To provide the server with a certificate or public key, Microchip sends the customer matching signer certificates or public keys: generating them using the HSM setup before shipment. The customer can choose to use these certificates andpublic keys directly on their on-premise server or leverage them to a third party cloud-services provider such as Amazon Web Services (AWS) and Google Cloud Platform to handle the chain of trust that guarantee each valid device is talking to an authorised server directly. Once the necessary connections are set up, the IoT device becomes a full member of the network with a unique, trusted, protected and managed identity, passing data using securely through encrypted protocols such as TLS.

Although digital certificates and PKI provide access to a wide range of web services, the overhead on the simplest sensors nodes can be considerable. Cloud providers have developed mechanisms that take advantage of the PKI infrastructure without demanding the use of full X.509 certificates on each end devices. Google Cloud, for example, working in partnership with Microchip can deliver the benefits of secure provisioning and operation to even the simplest of IoT devices.
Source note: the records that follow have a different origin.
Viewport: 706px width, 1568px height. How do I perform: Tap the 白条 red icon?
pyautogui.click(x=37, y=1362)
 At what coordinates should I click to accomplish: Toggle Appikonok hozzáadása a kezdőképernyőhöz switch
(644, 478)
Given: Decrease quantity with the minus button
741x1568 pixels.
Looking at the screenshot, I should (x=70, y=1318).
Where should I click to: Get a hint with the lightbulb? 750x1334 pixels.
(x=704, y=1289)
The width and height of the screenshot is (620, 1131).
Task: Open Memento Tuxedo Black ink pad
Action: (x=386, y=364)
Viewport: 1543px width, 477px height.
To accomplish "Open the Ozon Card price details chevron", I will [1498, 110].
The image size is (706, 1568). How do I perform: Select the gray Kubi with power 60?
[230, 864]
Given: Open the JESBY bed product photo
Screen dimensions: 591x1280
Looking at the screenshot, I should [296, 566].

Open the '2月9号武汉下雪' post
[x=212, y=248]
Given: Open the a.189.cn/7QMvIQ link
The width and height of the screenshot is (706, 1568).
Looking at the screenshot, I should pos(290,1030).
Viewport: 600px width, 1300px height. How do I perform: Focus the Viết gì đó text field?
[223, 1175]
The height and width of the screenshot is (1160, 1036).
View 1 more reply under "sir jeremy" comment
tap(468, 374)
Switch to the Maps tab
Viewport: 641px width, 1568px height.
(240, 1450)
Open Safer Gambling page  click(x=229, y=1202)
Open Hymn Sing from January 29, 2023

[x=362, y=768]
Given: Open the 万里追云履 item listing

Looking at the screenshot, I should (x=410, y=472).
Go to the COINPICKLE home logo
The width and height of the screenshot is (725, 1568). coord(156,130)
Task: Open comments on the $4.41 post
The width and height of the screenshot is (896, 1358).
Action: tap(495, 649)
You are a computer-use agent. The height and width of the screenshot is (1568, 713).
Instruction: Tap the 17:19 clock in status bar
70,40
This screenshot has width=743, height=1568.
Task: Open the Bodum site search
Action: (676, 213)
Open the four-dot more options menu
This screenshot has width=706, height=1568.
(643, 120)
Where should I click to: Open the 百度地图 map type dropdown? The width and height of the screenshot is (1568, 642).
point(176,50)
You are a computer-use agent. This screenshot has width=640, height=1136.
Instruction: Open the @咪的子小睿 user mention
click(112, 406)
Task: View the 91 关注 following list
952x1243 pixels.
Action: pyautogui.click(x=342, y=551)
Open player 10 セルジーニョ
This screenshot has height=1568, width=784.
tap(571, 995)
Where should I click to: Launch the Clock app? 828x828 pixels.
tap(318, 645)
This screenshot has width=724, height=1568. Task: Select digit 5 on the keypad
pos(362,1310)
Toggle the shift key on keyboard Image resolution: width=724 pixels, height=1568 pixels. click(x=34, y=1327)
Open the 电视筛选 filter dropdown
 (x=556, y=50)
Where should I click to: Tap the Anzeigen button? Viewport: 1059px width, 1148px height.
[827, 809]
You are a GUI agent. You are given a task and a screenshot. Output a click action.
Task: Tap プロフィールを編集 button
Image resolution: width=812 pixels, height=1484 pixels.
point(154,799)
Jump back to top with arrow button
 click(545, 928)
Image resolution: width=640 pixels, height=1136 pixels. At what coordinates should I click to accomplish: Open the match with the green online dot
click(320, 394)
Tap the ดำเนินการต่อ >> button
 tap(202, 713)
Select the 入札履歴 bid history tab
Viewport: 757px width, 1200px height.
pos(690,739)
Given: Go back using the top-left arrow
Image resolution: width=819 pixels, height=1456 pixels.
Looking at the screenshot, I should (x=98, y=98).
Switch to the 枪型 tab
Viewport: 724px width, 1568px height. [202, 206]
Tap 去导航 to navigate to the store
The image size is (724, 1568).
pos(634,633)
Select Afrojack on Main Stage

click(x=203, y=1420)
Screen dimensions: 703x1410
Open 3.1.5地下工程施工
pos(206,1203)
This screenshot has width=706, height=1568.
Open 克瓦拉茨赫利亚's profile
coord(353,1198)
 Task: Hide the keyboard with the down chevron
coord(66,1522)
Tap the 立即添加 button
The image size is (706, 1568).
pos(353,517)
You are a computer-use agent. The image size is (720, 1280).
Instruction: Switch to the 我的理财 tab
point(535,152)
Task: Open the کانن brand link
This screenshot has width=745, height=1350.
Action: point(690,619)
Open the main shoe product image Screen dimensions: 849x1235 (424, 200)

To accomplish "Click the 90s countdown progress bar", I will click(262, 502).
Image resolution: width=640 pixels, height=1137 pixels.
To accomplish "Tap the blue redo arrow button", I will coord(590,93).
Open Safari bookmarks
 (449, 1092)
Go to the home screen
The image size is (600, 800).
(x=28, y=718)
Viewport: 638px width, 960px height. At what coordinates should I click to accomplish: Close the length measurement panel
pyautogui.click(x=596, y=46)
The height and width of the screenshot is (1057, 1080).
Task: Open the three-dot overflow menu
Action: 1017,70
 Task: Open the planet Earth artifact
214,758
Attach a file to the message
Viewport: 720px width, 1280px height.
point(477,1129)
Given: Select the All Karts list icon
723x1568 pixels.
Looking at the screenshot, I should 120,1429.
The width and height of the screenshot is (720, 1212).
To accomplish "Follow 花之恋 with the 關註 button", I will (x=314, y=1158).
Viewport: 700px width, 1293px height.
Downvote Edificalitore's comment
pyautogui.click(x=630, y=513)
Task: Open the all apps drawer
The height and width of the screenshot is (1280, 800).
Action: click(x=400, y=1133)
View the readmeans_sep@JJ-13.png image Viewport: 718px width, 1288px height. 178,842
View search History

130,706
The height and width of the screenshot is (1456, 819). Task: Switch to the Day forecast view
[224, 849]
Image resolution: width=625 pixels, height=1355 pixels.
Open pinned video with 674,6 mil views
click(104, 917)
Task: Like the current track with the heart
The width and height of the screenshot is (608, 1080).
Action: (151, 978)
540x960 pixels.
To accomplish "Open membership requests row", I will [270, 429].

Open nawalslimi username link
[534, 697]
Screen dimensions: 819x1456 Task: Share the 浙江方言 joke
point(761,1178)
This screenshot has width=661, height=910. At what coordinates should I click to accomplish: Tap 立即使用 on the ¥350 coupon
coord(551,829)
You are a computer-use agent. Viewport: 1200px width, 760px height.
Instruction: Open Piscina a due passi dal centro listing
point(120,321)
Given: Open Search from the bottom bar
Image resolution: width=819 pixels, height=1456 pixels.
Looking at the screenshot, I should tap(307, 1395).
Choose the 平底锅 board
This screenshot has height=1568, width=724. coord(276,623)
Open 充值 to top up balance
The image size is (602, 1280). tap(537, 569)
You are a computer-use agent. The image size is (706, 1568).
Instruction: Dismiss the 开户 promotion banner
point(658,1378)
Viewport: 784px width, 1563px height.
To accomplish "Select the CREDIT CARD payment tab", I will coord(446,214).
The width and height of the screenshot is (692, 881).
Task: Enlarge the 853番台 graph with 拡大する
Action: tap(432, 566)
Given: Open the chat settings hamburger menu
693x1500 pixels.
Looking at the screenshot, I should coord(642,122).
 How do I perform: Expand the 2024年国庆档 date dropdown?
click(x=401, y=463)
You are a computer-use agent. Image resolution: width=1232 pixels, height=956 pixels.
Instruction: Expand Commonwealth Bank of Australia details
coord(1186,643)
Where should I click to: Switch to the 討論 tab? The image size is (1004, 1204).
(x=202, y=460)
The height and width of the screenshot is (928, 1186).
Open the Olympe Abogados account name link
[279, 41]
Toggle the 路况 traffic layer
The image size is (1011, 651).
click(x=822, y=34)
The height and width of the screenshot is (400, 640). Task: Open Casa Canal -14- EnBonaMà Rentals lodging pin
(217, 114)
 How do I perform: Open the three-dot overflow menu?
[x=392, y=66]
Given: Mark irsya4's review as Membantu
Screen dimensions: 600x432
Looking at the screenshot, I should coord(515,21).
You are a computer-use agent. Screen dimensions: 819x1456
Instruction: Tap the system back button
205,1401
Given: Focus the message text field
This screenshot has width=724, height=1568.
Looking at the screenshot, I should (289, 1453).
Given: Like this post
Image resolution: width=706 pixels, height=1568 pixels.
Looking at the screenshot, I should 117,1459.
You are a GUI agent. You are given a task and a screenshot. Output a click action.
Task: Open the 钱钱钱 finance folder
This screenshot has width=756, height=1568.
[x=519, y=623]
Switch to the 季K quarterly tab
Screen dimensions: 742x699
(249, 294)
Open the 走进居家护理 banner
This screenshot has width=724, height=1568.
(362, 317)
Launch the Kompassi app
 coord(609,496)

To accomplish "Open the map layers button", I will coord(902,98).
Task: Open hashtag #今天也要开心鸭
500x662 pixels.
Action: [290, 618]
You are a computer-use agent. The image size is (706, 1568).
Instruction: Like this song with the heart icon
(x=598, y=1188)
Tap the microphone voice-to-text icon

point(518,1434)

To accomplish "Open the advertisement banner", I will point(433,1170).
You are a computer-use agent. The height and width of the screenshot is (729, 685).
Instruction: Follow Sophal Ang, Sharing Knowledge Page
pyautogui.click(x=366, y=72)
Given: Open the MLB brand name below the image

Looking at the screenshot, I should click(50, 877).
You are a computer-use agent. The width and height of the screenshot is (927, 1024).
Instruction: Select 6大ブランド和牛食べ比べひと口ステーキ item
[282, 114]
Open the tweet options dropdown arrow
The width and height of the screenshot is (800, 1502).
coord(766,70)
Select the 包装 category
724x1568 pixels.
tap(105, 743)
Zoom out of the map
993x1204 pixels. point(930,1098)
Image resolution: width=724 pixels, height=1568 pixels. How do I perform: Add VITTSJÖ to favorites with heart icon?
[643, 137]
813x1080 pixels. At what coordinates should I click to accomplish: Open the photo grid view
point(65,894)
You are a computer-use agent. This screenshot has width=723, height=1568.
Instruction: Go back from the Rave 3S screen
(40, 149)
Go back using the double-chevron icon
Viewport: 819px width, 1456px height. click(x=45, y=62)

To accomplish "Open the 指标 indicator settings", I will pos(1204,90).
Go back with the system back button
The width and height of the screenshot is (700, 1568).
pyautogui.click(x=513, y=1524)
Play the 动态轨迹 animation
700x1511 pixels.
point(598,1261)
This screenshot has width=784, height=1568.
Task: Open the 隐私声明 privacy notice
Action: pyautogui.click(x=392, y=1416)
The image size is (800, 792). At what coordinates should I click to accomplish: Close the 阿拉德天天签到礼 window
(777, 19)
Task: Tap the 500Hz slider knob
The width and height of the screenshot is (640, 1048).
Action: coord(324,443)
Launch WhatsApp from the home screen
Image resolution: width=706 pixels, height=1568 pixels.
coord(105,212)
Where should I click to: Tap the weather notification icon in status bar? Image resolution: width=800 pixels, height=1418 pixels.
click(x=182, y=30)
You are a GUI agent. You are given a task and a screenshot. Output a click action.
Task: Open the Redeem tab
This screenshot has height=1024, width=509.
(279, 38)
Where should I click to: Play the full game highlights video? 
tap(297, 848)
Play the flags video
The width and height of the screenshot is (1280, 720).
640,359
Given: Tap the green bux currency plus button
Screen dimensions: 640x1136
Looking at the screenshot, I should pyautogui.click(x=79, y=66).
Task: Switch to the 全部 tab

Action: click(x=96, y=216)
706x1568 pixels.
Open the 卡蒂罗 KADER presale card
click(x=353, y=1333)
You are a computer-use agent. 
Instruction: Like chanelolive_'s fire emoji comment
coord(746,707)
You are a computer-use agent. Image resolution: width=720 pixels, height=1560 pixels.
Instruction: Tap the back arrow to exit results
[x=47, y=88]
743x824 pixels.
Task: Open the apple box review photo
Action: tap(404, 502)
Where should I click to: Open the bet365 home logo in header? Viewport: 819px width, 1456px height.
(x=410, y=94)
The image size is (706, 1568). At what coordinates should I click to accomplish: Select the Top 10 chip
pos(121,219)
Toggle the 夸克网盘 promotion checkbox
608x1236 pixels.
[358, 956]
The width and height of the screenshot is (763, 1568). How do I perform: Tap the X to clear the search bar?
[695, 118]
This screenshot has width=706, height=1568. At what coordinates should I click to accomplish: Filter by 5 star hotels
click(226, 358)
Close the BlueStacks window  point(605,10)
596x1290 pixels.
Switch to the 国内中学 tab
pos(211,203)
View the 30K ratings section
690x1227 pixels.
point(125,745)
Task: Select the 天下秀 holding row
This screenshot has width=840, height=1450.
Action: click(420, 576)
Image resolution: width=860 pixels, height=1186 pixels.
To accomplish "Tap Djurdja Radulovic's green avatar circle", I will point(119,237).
Google Cloud IoT core authorisation does not require the creation of full digital certificates. Instead, it makes use of simpler “JSON web tokens” (JWT) that are generated based on the private key held inside the ATECC608a.

When a device first connects to the network, it accesses the Google Cloud at mqtt.google.com. Conventionally, this is a password-based login. However, Google Cloud also accepts a JSON web token (JWT) in place of the password and uses this data to both authorise a new device and associate it with its digital twin in the cloud. The simple protocol allows implementation on simple 8bit microcontrollers without compromising security in any way. The close partnership between Microchip and Google ensures end-to-end secure handling of device credentials.

Through services such as the Google Cloud Platform, users of the ATECC608a gain access to cloud services securely from practically anywhere in the world and without the burden of owning private servers in a secure way. The end-to-end supply-chain model offered by Microchip to work with cloud services such as Google and AWS means that IoT developers also do not have to implement their own provisioning technologies either - and risk making mistakes that give hackers access to their core data. The result is a holistic approach to connected-device security that is ready for the present and future IoT.